__Texte fourni__
::::
Le « Moulinex » : l’écrasement jusqu’à l’oubli
Interrogé sur le sens de la métaphore culinaire du « Moulinex », Paul Atanga Nji s’est appliqué à en faire une machine à broyer l’opposition et la dissidence. Il a d’abord positionné le Moulinex comme la loi, le « maintien de l’ordre » [00:49:51]. Puis, il a désigné ses cibles, qu’il réduit à de simples « condiments » : « ceux qui défient l’autorité de l’État, les terroristes, les bandit, les bandits de grand chemin, ceux qui lancent les mots d’ordre irresponsable… pour moi c’est des condiments… lorsque vous mettez la tomate, l’ail, les oignons dans le moulinex, c’est la pâte qui sort, donc vous êtes écrasé, on ne vous reconnaît pas. » [00:50:00]
L’analogie est d’une violence politique inouïe. Elle ne parle pas de justice ou de prison, mais d’éradication et de déshumanisation. Être transformé en « pâte » signifie la disparition de l’identité, l’effacement de l’individu au profit de l’ordre. Le message aux opposants (assimilés sans distinction à des « bandits » ou « terroristes ») est limpide : quiconque défie la République sera écrasé au point de devenir méconnaissable. C’est l’image d’une administration qui ne cherche pas à contenir ou à juger, mais à pulvériser ses adversaires.
::::
__Enregistrements fournis__
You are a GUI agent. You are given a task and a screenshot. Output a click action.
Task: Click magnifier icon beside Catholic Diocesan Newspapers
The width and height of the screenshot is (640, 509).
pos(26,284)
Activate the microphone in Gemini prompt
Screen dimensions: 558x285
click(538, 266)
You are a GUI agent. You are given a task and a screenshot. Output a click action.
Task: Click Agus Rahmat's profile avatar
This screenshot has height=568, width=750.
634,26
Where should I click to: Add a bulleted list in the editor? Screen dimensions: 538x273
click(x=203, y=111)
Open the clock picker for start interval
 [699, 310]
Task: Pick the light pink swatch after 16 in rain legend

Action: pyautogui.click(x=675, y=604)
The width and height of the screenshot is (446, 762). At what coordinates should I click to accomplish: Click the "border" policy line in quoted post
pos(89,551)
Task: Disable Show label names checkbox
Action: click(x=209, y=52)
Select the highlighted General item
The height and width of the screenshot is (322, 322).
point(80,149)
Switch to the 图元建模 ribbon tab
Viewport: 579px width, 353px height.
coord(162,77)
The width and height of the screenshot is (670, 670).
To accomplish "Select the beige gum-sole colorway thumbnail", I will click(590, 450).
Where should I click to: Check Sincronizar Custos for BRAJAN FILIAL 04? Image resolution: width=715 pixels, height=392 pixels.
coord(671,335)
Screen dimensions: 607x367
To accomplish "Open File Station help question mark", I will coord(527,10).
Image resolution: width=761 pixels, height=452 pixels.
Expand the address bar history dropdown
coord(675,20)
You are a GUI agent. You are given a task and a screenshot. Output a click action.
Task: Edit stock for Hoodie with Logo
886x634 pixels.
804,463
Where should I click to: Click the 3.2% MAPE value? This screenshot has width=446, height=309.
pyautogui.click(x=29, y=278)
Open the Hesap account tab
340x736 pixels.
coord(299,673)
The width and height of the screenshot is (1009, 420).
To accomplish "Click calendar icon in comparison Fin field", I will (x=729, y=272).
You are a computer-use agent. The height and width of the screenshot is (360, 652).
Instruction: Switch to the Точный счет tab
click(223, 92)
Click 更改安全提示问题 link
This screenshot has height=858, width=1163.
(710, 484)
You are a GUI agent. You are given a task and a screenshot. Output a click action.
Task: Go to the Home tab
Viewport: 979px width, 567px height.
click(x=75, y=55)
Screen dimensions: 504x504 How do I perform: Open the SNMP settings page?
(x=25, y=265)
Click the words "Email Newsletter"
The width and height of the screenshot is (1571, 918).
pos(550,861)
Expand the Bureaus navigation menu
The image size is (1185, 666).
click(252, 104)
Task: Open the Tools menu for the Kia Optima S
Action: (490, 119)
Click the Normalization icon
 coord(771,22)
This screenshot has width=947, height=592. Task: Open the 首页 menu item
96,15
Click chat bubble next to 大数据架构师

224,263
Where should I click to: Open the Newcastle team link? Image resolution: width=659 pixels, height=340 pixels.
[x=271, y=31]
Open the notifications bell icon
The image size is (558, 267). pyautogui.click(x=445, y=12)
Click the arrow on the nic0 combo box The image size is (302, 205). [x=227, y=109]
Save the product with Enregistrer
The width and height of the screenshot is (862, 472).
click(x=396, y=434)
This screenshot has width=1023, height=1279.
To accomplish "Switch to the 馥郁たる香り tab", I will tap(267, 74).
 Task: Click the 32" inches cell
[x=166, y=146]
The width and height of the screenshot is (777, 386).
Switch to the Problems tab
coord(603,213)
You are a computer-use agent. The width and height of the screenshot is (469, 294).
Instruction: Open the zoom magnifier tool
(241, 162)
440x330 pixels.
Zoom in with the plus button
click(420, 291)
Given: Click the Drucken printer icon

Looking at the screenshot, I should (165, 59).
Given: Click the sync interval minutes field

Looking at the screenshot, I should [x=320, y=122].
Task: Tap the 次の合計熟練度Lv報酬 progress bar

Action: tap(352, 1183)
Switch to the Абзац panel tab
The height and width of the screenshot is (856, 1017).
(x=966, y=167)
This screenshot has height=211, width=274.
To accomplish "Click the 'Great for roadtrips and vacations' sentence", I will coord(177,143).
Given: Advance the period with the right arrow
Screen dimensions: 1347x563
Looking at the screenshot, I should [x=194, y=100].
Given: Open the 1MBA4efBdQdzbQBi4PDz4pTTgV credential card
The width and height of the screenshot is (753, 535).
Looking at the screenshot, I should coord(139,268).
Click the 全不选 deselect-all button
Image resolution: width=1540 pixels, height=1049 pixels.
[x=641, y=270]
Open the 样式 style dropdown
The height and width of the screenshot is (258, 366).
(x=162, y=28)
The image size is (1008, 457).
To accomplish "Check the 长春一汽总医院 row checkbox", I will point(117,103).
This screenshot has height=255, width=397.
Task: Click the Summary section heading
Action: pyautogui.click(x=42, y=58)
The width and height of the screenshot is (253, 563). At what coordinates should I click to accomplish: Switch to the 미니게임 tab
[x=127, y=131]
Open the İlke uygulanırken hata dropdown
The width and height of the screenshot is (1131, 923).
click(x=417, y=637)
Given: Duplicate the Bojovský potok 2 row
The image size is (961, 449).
::::
__Votre objectif__
Prolongez le texte sur la métaphore du « Moulinex » en reprenant juste après sa dernière phrase.

__Réponse attendue__
Le « shérif sans état d’âme » : l’obéissance aveugle
L’autre figure autoproclamée, le « Shérif de la République », vient compléter ce portrait en offrant l’image de l’exécutant parfait. Le Shérif, dans l’imaginaire populaire, est celui qui impose sa loi en contournant les lenteurs de la justice. Le Ministre Atanga Nji a validé cette interprétation, en y ajoutant une couche d’inflexibilité glaçante : « Le shérif c’est celui qui fait son travail sans état d’âme… le shérif ça veut dire que vous êtes mon frère, vous piétinez la République, je veux vous interpeller sans aucun remord… il est là pour exécuter les hautes directives du chef de l’État sans état d’âme… » [00:51:00] – se targue-t-il
L’expression « sans état d’âme » – répétée et assumée – est une abdication symbolique de la prudence, de la compassion et, plus grave encore, de l’examen de conscience qu’un Ministre d’État devrait avoir. Il se positionne non pas comme un garant de la légalité, mais comme un pur instrument du pouvoir, plaçant la loyauté envers le Chef de l’État (les « hautes directives ») au-dessus de toute considération humaine ou même du principe de proportionnalité dans l’usage de la force. C’est une défense de la ruthless execution : l’efficacité est la seule boussole, et la République est l’objet sacré que l’on doit défendre avec une froideur militaire.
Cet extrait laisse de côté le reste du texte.